LE CERVEAU DE KENNEDY, d'Henning Mankell
Titre original : Kennedys hjärna
Pour Louise Cantor, archéologue de terrain, la saison des fouilles se termine et elle est impatiente de retrouver son fils Henrik, dont elle se croit proche. Le ressentiment à l’égard du père d’Henrik est très fortement ancré en cette femme, au point que sans arrêt sa désertion lui revient en mémoire, d’autant plus que le téléphone d’Henrik ne répond pas et qu’il ne la rappelle pas après ses messages.
Après un bref arrêt à Visby pour une conférence où son exposé sur les vases de l’Attique (rouges et noirs) est fort apprécié, Louise est très pressée d’arriver à Stockholm – et c’est alors que sa vie va basculer à tout jamais. Louise Cantor trouve son fils Henrik, mort, dans son lit et c’est comme ci elle aussi mourrait.

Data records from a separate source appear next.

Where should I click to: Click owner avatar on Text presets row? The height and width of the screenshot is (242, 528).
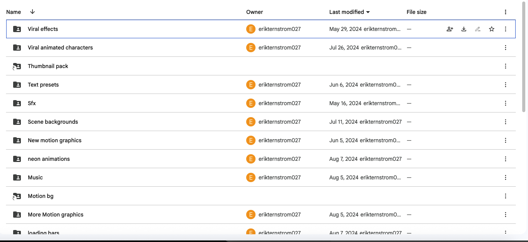pos(251,85)
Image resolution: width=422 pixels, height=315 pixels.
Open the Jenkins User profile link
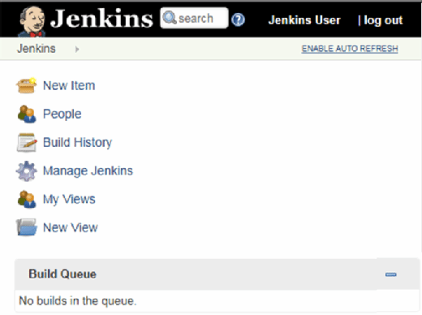[x=304, y=20]
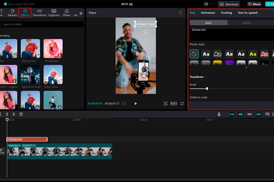Click the Share button

click(254, 4)
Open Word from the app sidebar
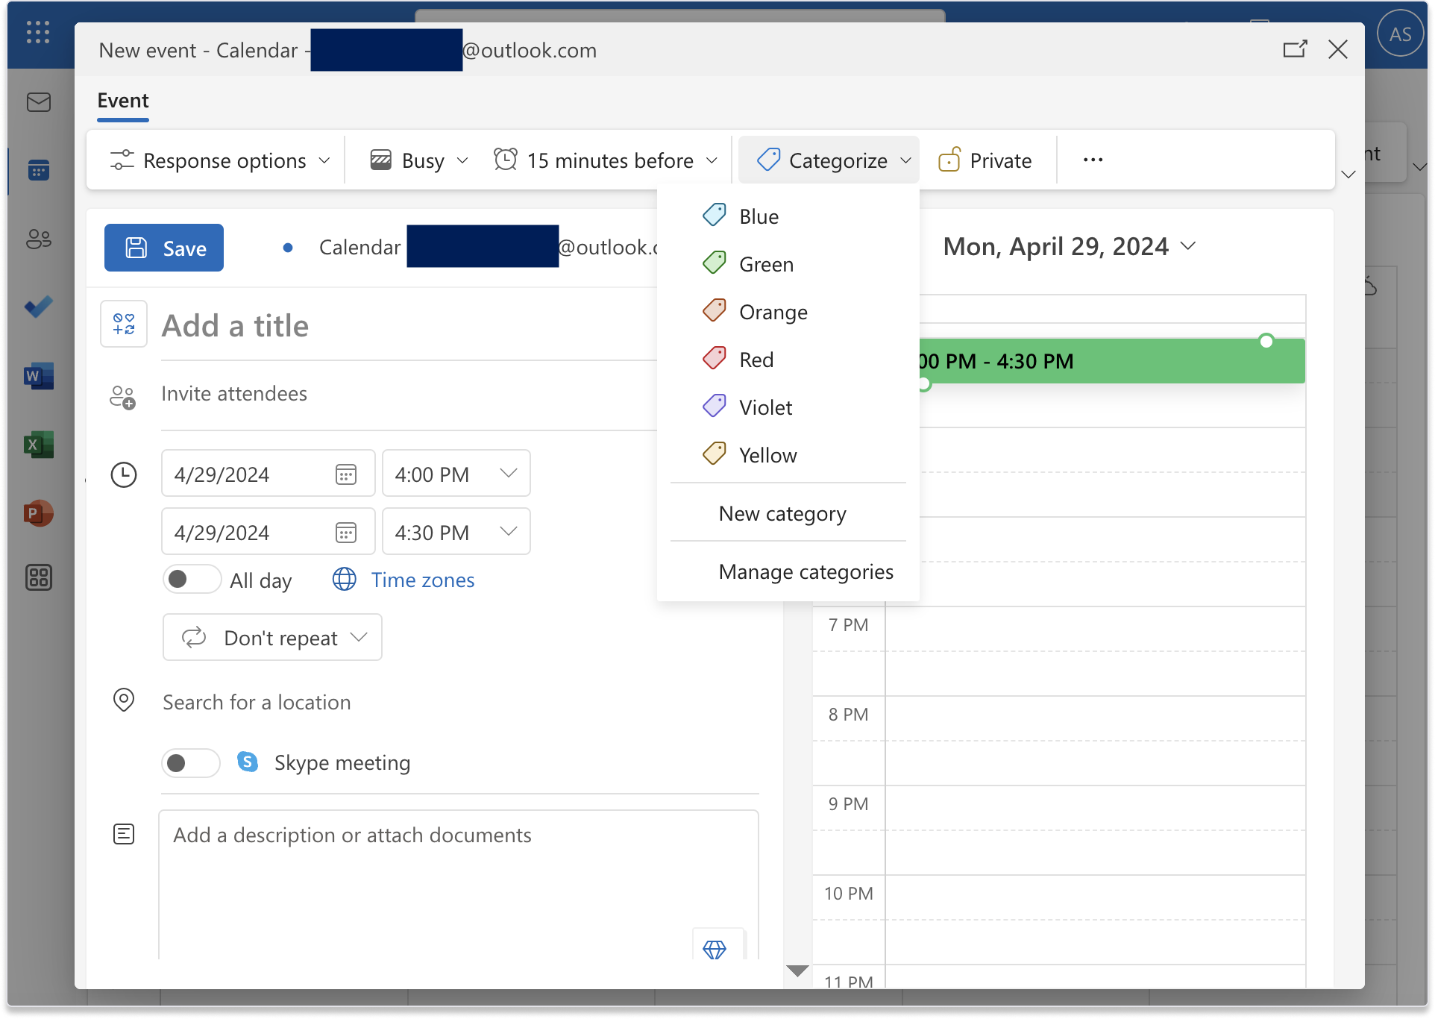Viewport: 1435px width, 1019px height. pyautogui.click(x=38, y=375)
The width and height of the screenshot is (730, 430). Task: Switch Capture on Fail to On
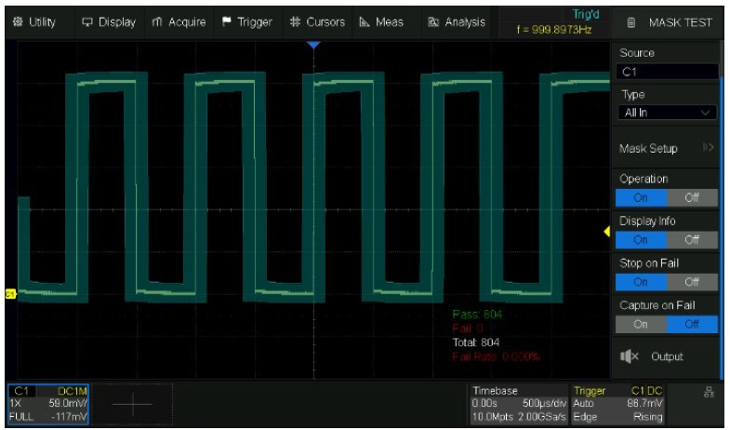[x=641, y=324]
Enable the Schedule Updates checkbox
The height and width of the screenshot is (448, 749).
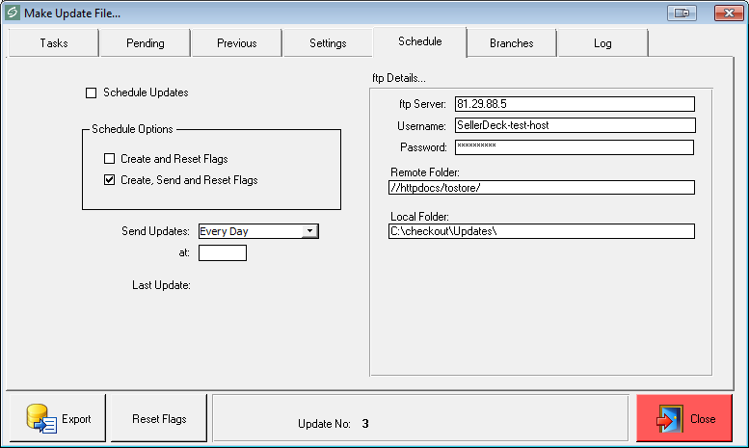coord(92,93)
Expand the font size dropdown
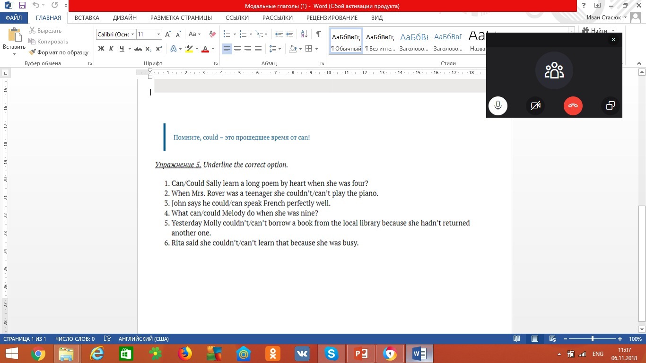This screenshot has width=646, height=363. (158, 34)
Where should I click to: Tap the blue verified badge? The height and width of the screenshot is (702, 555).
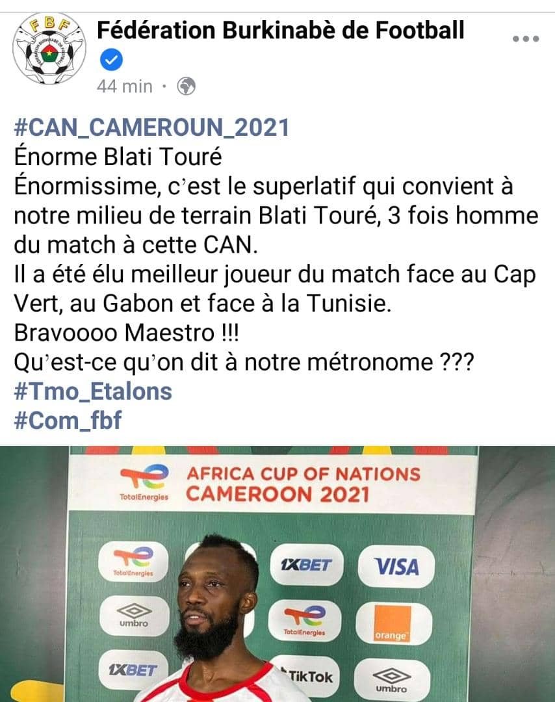coord(111,60)
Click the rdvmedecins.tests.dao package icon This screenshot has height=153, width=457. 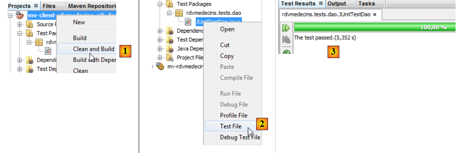pyautogui.click(x=179, y=13)
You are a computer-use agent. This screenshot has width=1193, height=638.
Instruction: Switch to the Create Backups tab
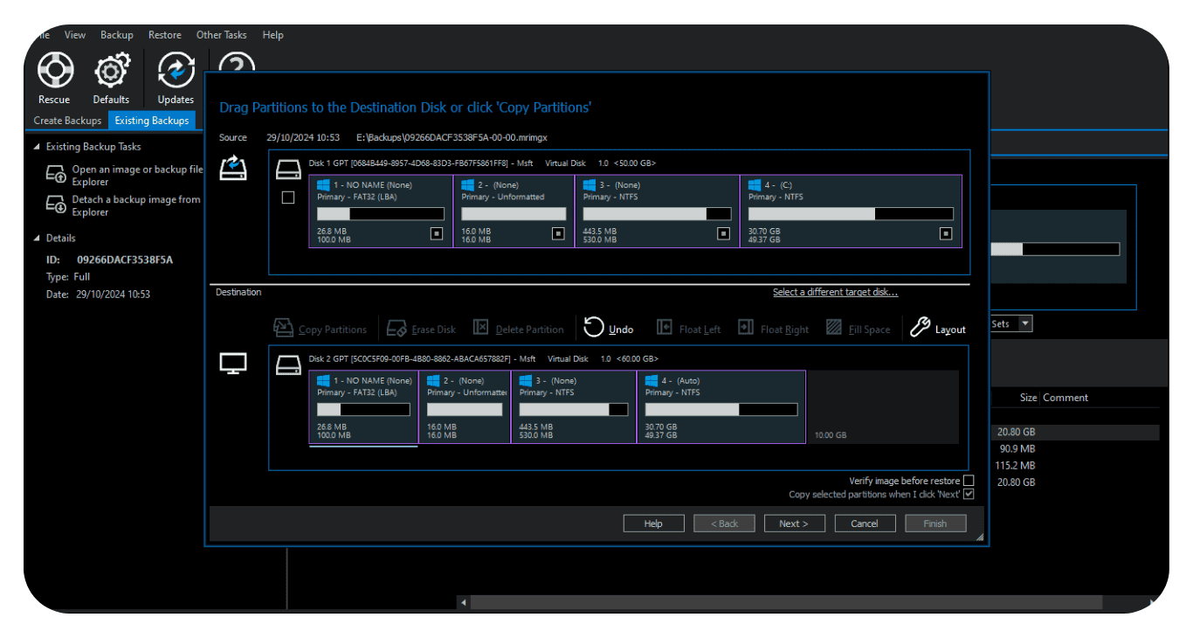(x=67, y=121)
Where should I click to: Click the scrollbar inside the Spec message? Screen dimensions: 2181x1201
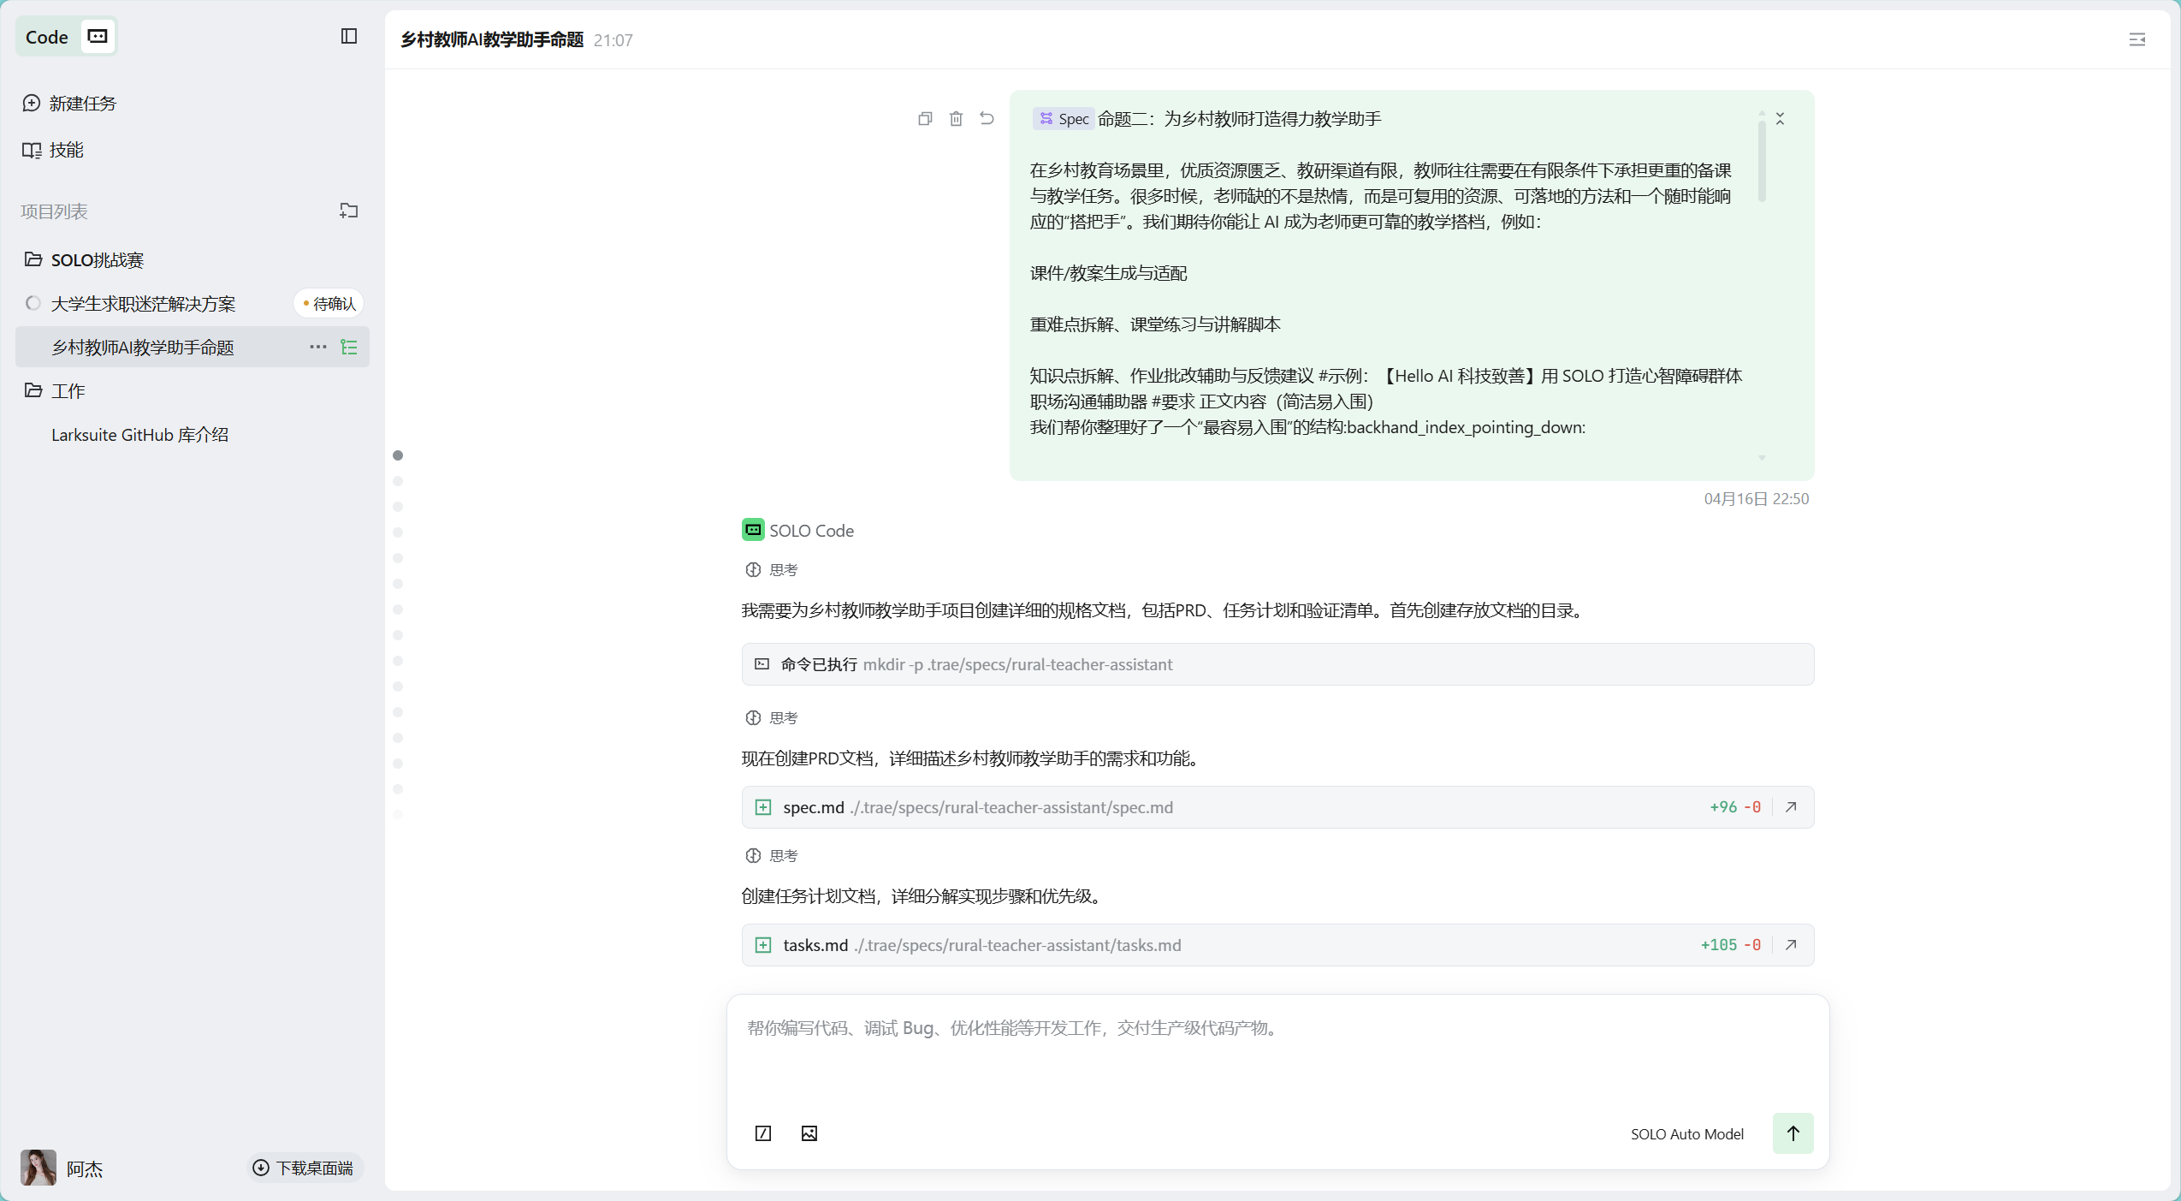pyautogui.click(x=1762, y=163)
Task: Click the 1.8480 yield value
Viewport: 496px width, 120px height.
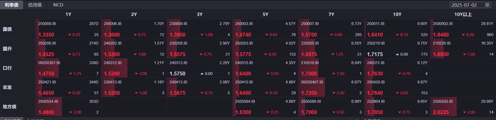Action: (441, 35)
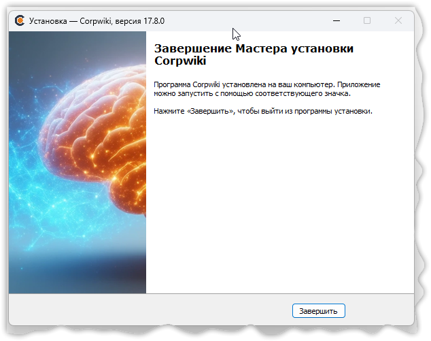
Task: Click the heading «Завершение Мастера установки»
Action: (x=254, y=49)
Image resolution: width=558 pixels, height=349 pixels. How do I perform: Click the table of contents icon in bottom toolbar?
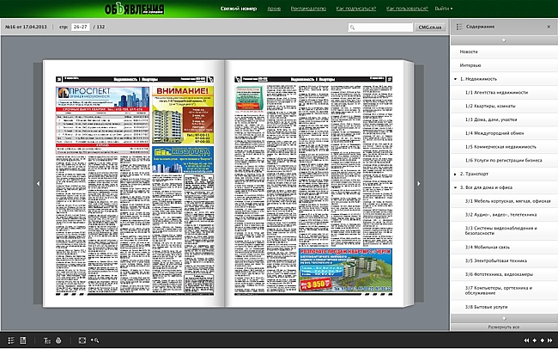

Bien que la police conclue à un suicide (Henrik a absorbé une énorme quantité de somnifères), Louise n’accepte guère cette conclusion ; pour elle, son fils a été assassiné et désormais, elle va parcourir le monde s’il le faut pour savoir. Tout d’abord il lui faudra retrouver Aron Cantor, père d’Henrik, afin de lui annoncer la nouvelle – Aron vit en Australie désormais et Louise continue à être convaincue qu’il ne cherche qu’à fuir une nouvelle fois, loin des mauvaises nouvelles, loin de la réalité, loin de ses responsabilités.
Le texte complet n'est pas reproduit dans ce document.